I thought you said you were my fan.
Oh, well, if you can’t take criticism.
Ninth Doctor and Charles Dickens
Christopher Eccleston’s Doctor is also great here, in a story where we get to see a slightly lighter side to this incarnation. This incarnation’s delight and slight incredulity at meeting Charles Dickens is really lovely to see and this new found levity on the part of the Doctor is part of an ongoing arc of development for both this and the next incarnation of the Doctor. We also see his survivor’s guilt tapped it into here, with his feeling of responsibility making him determined to find the solution that suits both humans and Gelth alike. There is a tiny moment which highlights why I like this incarnation so much. When the Doctor hears the screams coming from the theatre, his entire face just lights up and Eccleston has such a contagious smile, showing his insatiable desire for adventure and danger. I also like the dynamic relationship between Rose and the Doctor here, especially highlighted in the scene where the Doctor realises that they have not landed where they intended, and where the Doctor tells an ultimate dad joke. I much prefer this dynamic between them than the later relationship between the Tenth Doctor and Rose, and in a way it is sad that there, at the time of writing, is no prospect of ever getting Eccleston back in the role.

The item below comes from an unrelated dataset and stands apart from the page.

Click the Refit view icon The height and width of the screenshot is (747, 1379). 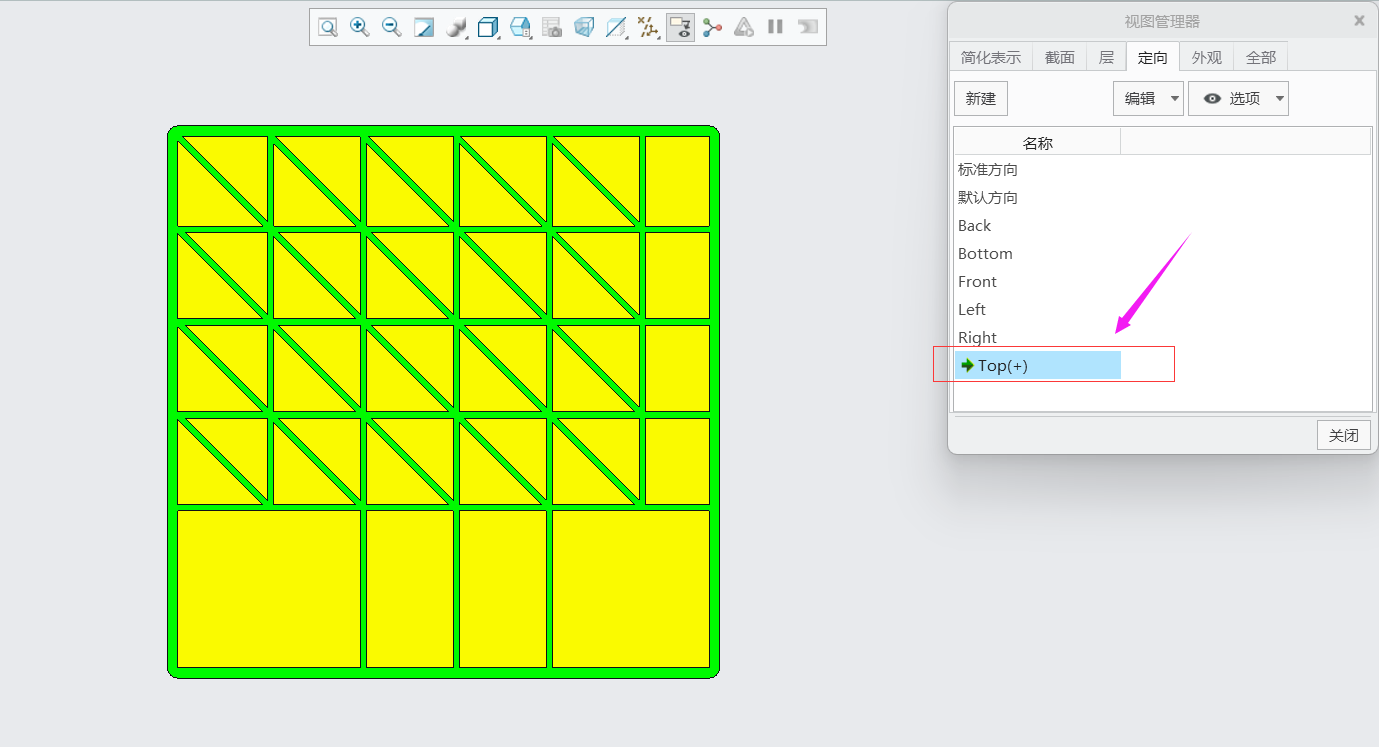click(x=328, y=27)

Now don’t antagonise her. I love a happy medium.
I can’t believe you said that.
The Ninth Doctor and Rose Tyler
Verdict: Mark Gatiss’s first story for the show is a fantastic Victorian horror story which establishes some important elements for the show. Great guest performances from Simon Callow and Eve Myles help the story along in an enjoyable romp. 8/10
Cast: Christopher Eccleston (The Doctor), Billie Piper (Rose Tyler), Alan David (Gabriel Sneed), Huw Rhys (Redpath), Jennifer Hill (Mrs Peace), Eve Myles (Gwyneth), Simon Callow (Charles Dickens), Wayne Cater (Stage Manager), Meic Povey (Driver), Zoe Thorne (The Gelth)
Writer: Mark Gatiss
Director: Euros Lyn
Behind the Scenes
- Eve Myles went on to play Gwen Cooper in Doctor Who spin-off, Torchwood. In Journey’s End, the Tenth Doctor and Rose notice that the two characters look similar, but it is explained as being due to Gwyneth’s physical characteristics remaining as an echo in the Rift and eventually being imprinted onto Gwen, rather than the two being genetically related.
- This is the first televised story written by Mark Gatiss.
- This is the first story since Timelash to see the Doctor meet a historical figure.
- The story also marks the first appearance of the Space-Time Rift in Cardiff.
- This is loosely based on Mark Gatiss’s Big Finish play, Phantasmagoria.
- Simon Callow would briefly reprise the role of Charles Dickens in The Wedding of River Song.
The Doctor’s enthusiasm at meeting Charles Dickens.
What are they?
Like foreigners, you mean.
Pretty foreign, yeah. From up there.